[Saved entries]
• • • • •

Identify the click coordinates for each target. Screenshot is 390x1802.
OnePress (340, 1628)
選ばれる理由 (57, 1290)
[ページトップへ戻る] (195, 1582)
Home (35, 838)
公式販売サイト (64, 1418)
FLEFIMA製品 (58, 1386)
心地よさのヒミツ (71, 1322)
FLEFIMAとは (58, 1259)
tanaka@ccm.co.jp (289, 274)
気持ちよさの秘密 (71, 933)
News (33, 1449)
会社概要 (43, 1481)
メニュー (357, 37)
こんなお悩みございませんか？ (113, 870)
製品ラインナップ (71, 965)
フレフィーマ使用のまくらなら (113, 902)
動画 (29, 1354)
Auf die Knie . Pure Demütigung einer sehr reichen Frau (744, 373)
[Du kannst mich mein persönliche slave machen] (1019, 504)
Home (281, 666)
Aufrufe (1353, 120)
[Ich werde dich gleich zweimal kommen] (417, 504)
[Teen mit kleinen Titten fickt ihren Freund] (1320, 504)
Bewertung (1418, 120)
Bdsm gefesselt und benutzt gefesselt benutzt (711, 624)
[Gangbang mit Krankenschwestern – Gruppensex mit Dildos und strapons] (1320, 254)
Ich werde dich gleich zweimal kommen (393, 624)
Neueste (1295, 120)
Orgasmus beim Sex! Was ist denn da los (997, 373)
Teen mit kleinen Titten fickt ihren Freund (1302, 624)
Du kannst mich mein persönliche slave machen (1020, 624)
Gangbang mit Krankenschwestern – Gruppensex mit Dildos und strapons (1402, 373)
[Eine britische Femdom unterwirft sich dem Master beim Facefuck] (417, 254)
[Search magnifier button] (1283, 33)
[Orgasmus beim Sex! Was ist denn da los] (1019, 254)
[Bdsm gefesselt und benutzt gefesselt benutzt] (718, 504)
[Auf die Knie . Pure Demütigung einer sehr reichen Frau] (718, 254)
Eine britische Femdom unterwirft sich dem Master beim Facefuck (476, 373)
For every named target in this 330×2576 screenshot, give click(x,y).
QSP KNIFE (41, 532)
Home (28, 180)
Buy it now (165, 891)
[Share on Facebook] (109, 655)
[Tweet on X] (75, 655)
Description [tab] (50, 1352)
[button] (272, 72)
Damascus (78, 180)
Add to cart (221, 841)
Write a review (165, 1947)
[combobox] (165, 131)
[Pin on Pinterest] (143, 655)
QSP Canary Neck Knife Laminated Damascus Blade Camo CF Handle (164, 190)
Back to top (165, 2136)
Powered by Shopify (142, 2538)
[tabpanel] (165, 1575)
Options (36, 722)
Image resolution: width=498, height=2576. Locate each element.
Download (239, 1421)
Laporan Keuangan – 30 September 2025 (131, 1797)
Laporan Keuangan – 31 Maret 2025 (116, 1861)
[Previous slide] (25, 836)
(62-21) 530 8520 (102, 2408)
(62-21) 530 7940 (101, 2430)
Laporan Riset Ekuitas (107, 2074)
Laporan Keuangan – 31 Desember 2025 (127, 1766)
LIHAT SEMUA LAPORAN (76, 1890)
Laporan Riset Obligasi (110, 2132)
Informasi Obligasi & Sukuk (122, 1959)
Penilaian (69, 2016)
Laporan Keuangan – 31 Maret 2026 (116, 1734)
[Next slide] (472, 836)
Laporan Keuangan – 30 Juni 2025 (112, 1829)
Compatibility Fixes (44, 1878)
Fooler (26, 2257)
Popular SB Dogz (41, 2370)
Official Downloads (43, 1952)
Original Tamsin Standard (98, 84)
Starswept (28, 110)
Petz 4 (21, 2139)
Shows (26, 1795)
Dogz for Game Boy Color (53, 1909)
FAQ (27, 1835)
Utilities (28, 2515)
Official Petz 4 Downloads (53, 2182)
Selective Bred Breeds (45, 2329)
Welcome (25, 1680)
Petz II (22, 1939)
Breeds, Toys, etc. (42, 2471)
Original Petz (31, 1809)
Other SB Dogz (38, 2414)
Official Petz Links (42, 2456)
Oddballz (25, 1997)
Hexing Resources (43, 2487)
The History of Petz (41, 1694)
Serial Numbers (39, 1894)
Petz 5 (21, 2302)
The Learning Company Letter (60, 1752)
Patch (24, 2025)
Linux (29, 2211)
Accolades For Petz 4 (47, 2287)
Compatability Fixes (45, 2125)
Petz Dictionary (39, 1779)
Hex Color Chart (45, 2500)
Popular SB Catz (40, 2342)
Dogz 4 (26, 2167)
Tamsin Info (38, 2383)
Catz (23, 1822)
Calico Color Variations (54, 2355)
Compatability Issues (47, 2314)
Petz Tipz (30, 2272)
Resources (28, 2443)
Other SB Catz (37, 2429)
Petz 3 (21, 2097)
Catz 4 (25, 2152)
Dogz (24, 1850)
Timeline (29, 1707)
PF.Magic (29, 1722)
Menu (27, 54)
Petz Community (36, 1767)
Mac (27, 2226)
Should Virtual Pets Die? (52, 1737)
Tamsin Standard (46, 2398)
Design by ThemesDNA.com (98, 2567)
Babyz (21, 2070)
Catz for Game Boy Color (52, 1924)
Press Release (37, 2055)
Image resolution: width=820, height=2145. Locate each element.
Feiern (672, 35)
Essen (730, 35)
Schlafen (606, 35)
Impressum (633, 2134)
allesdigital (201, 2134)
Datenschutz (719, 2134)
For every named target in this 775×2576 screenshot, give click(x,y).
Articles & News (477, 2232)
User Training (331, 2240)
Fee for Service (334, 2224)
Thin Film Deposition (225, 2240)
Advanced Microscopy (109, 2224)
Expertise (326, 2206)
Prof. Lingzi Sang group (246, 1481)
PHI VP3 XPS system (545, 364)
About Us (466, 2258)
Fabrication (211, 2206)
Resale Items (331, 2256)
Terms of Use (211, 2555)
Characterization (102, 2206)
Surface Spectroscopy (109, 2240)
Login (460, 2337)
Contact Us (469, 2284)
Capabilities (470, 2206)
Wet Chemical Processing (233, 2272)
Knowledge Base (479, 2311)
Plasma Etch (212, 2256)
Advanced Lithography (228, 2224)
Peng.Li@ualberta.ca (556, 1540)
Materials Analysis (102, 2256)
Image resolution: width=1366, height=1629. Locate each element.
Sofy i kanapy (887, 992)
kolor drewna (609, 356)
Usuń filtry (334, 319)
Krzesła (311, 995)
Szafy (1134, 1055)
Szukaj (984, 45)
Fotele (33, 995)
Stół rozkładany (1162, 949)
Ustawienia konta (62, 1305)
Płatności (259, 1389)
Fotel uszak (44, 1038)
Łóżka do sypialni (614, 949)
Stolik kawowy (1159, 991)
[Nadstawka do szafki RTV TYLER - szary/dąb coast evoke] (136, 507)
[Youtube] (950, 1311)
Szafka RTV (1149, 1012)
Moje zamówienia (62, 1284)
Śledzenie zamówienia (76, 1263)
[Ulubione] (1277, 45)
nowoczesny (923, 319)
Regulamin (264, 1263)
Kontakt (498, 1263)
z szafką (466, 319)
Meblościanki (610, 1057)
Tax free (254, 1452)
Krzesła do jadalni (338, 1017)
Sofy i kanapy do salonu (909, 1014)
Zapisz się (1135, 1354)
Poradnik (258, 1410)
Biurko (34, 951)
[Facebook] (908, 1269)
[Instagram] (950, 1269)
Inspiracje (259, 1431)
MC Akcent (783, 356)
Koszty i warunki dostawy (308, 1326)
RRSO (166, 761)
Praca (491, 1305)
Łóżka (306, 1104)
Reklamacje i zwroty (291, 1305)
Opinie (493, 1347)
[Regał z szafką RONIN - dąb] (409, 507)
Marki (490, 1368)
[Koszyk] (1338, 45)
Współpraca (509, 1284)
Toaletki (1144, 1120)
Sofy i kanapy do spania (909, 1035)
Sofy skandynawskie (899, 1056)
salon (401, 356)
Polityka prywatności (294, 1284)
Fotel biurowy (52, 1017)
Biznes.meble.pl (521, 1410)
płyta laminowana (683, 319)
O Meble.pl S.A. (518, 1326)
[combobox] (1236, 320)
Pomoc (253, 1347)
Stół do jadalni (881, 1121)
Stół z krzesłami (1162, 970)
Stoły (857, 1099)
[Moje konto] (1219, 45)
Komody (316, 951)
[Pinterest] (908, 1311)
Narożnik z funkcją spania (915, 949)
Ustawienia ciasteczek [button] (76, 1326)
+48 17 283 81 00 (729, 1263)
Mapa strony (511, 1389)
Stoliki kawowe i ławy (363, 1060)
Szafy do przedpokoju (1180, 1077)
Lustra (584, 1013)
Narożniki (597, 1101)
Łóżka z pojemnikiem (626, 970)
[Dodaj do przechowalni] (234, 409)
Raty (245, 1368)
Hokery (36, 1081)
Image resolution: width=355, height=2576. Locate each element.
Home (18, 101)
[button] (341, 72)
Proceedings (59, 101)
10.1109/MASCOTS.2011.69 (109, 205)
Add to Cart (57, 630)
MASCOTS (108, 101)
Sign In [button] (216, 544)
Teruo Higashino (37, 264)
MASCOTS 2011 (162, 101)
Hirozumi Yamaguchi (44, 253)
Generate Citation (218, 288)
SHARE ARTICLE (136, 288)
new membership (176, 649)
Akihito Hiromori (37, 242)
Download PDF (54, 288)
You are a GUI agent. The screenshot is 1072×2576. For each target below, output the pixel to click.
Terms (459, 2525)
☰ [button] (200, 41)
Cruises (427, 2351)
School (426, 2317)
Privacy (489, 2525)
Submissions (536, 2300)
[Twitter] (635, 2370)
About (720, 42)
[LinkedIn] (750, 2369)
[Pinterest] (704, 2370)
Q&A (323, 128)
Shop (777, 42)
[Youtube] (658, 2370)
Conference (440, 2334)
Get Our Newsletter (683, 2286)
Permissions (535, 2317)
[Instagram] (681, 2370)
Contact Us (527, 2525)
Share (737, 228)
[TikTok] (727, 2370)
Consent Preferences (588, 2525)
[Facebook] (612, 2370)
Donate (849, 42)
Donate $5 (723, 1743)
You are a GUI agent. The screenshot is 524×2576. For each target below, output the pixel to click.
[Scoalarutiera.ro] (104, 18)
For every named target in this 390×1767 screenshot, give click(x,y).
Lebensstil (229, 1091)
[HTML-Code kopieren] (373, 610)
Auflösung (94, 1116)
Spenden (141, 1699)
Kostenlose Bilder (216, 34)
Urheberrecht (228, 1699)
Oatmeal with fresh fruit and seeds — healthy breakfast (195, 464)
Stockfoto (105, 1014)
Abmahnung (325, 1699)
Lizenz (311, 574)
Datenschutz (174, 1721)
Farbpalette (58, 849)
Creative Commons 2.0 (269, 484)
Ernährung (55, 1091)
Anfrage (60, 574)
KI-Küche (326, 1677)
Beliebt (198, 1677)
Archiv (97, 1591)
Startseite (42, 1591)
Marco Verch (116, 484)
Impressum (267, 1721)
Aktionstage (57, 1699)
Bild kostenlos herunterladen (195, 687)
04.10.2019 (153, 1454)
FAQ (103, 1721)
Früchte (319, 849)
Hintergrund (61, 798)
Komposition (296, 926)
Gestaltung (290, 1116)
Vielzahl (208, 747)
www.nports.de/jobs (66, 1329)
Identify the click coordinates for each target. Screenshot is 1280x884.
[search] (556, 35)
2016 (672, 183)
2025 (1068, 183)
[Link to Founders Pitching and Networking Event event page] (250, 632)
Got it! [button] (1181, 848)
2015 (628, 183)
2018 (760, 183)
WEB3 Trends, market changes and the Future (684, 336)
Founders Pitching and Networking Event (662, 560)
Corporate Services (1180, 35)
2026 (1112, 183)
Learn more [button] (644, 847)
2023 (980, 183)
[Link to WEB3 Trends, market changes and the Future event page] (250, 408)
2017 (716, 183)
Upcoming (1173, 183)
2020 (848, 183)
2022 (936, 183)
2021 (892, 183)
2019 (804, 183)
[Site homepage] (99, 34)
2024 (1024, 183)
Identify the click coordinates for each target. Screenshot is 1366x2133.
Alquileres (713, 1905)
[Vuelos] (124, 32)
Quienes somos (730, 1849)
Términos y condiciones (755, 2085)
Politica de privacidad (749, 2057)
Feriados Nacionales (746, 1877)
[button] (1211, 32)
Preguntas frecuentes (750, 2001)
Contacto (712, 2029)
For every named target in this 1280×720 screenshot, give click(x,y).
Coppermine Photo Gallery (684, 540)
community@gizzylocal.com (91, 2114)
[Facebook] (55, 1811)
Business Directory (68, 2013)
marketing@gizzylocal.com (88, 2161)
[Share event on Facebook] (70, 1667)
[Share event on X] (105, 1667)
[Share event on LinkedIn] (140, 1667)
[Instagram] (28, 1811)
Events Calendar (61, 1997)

• • • • •

> **EXERCISE INSTRUCTIONS**:
Your answer should be the number of lines in the records that contain the word "Dildos", with nothing added.

> **COMPLETED EXERCISE**:
2